Gideon Mann is the Head of Data Science at Bloomberg L.P., where he guides the strategic direction for machine learning, natural language processing (NLP) and search across the company. He is part of the leadership team for the Office of the CTO. His team works on the company-wide data science platform, natural language question answering, and deep learning text processing, among other products. He is a founding member of both the Data for Good Exchange, an annual conference on data science applications for social good, and the Shift Commission on Work, Workers and Technology.

He has also been active in academic research in fact extraction, weakly-supervised learning, and distributed optimization. Recently, he has also been interested in applications of machine learning to problems in software engineering. From 2007 to 2014, he worked at Google Research in New York City, and his team built core internal machine learning libraries, released the Google Prediction API, and developed coLaboratory, a collaborative iPython application. This followed a short post-doc at UMass-Amherst working on problems in weakly supervised machine learning.

Mann graduated Brown University in 1999 and received a Ph.D. from The Johns Hopkins University in 2006, where his focus was natural language processing with a dissertation on multi-document fact extraction and fusion.

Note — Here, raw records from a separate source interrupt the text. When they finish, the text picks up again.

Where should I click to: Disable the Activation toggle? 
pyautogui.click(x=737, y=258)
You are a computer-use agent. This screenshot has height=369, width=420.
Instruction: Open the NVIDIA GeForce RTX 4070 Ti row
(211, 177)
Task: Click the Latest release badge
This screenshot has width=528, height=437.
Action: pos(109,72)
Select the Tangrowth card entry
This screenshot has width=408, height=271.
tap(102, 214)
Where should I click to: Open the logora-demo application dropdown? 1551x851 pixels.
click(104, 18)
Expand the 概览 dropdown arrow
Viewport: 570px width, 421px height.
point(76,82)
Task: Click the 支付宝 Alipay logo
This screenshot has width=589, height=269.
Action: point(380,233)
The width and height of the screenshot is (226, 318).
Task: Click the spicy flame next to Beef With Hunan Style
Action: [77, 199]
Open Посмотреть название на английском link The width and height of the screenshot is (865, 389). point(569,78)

Keynote: Information in Context: Financial Conversations and News Flows

Financial information is the lifeblood of financial decision-making, and in the case of textual information requires significant work to uncover. At Bloomberg, we are applying machine learning techniques to extract information automatically from recovered sources in our effort to make sense of the massive volume of text available on the Bloomberg Terminal every day. Part of our current frontier of work is not only extracting facts from individual sentences, but beginning to understand the larger context of streams of text. The first part of the talk focuses on conversations, where the structure of the conversation itself can be used to glean insight. The second part of the talk deals with less structured news flows, where summarization and salience can aid understanding of large news flows. Together, these two problems illustrate how deep understanding can lead to better products.